Writing in The Irish Times, the “Normal People” and “Intermezzo” author said she plans to use her earnings and public platform to back the direct-action group, stating: “If this makes me a supporter of terror under UK law, so be it.”
Palestine Action was officially proscribed in July, shortly after the group claimed responsibility for breaking into RAF Brize Norton and spraying red paint over two military transport jets – damage reportedly worth around £7million.
UK Home Secretary Yvette Cooper wrote in the Observer that the move to ban the group under the Terrorism Act reflected that it was more than “a regular protest group known for occasional stunts”.
Supporting a proscribed group in the UK is a criminal offence, carrying a sentence of up to 14 years in prison.
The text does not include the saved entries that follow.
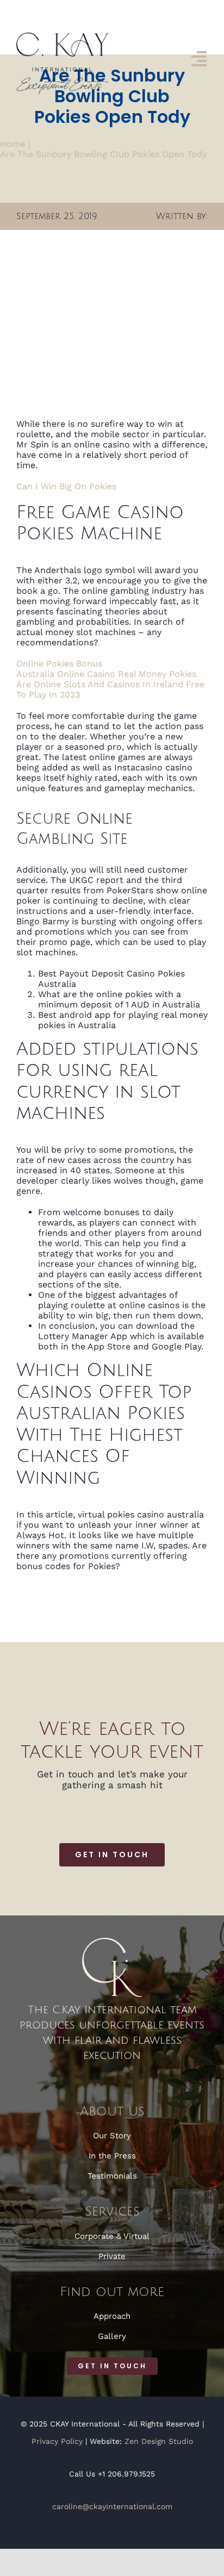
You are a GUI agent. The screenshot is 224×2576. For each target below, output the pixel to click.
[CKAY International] (62, 37)
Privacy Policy (57, 2441)
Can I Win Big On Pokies (66, 486)
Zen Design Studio (159, 2441)
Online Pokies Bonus (59, 663)
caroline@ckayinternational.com (112, 2506)
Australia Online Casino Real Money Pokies (106, 674)
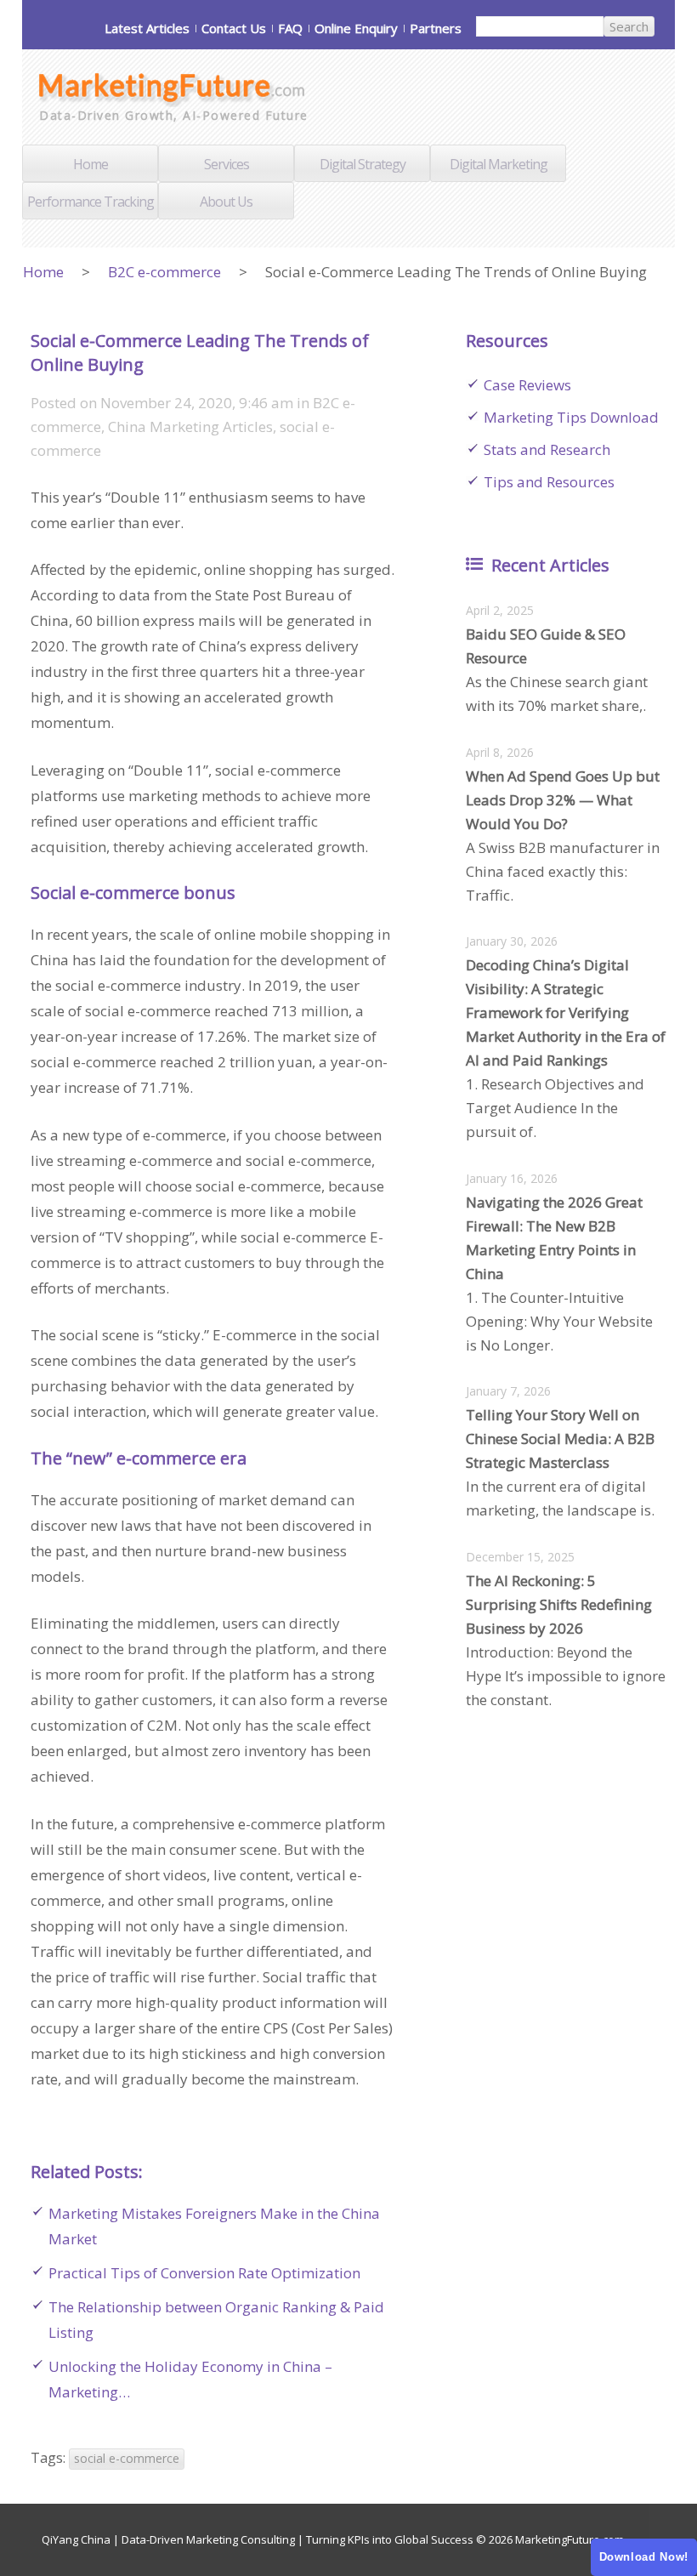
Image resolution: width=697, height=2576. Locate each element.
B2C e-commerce (164, 271)
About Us (226, 201)
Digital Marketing (498, 164)
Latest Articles (147, 28)
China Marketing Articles (190, 426)
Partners (436, 28)
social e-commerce (126, 2458)
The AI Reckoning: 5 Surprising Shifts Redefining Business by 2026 (559, 1604)
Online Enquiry (356, 28)
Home (90, 164)
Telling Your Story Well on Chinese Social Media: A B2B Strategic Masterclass (560, 1438)
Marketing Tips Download (571, 417)
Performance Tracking (90, 201)
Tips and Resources (549, 482)
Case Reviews (527, 385)
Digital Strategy (362, 164)
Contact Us (233, 28)
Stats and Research (547, 449)
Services (226, 164)
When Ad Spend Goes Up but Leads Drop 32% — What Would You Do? (563, 799)
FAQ (290, 28)
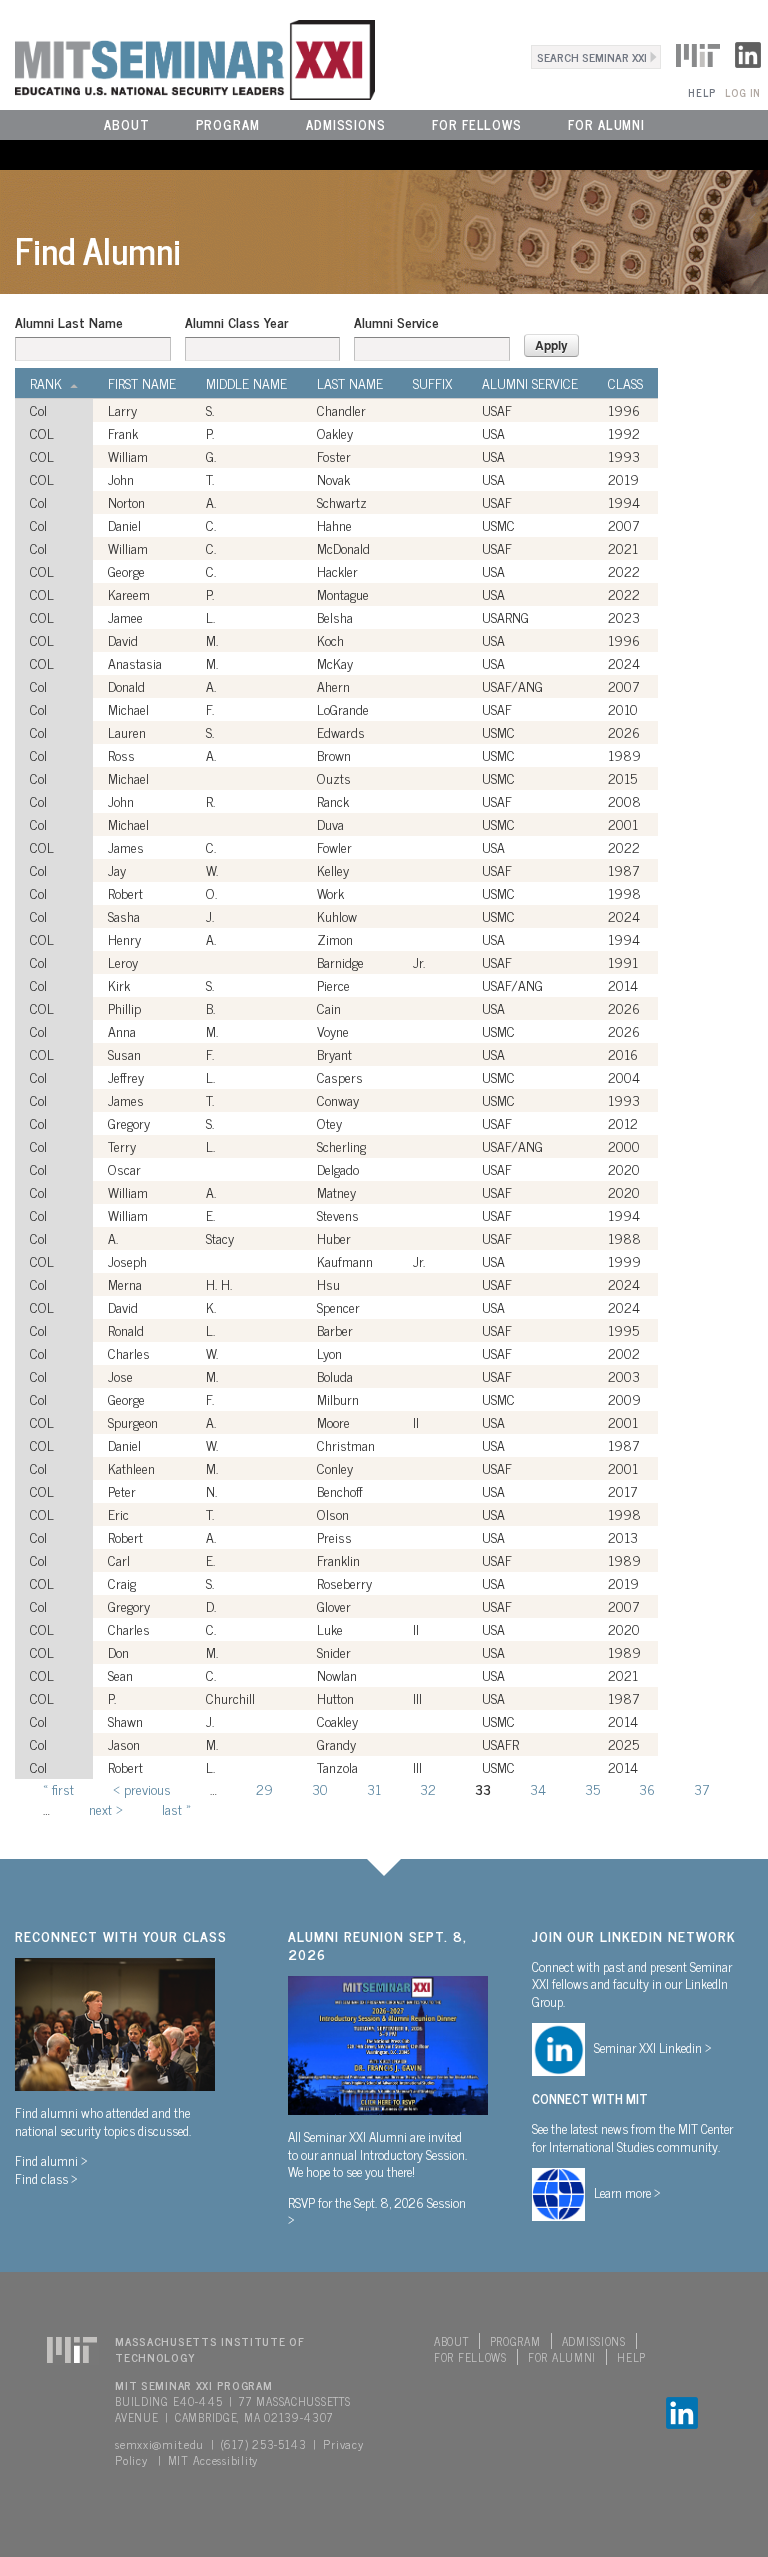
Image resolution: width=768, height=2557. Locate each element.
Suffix (432, 383)
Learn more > (627, 2192)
Rooney, 34, who lives in the west of Ireland, said in her piece that she’ll “go on supporting Palestine Action and direct action against genocide,” using the proceeds of her work, including residuals from the BBC co-productions of Normal People and Conversations With Friends.
More than 700 people have been arrested since the ban came into effect on 5 July, including over 500 at a protest in London’s Parliament Square earlier this month. The demonstrators carried placards declaring: “I oppose genocide. I support Palestine Action.”
Among those arrested was Alice Oswald, 58, the eminent poet and former Oxford professor of poetry, who said she took part after giving online classes to young people in Gaza.
Police figures show half of those now facing terror charges are over the age of 60.
Rooney described the protesters as “brave individuals” and said she felt “obliged” to publicly restate her support.
“The present UK government has willingly stripped its own citizens of basic rights and freedoms,” she wrote, warning that “the ramifications for cultural and intellectual life in the UK… are and will be profound”.
She has previously expressed solidarity with the Palestinian cause. Last year, she joined over 1,000 authors in launching a mass boycott of Israeli publishers as a declaration against the state’s dispossession of the Palestinian people.
In 2021, she declined to allow her book “Beautiful World, Where Are You” to be translated into Hebrew by an Israeli publisher, saying she would welcome a translation by one that shared her political stance.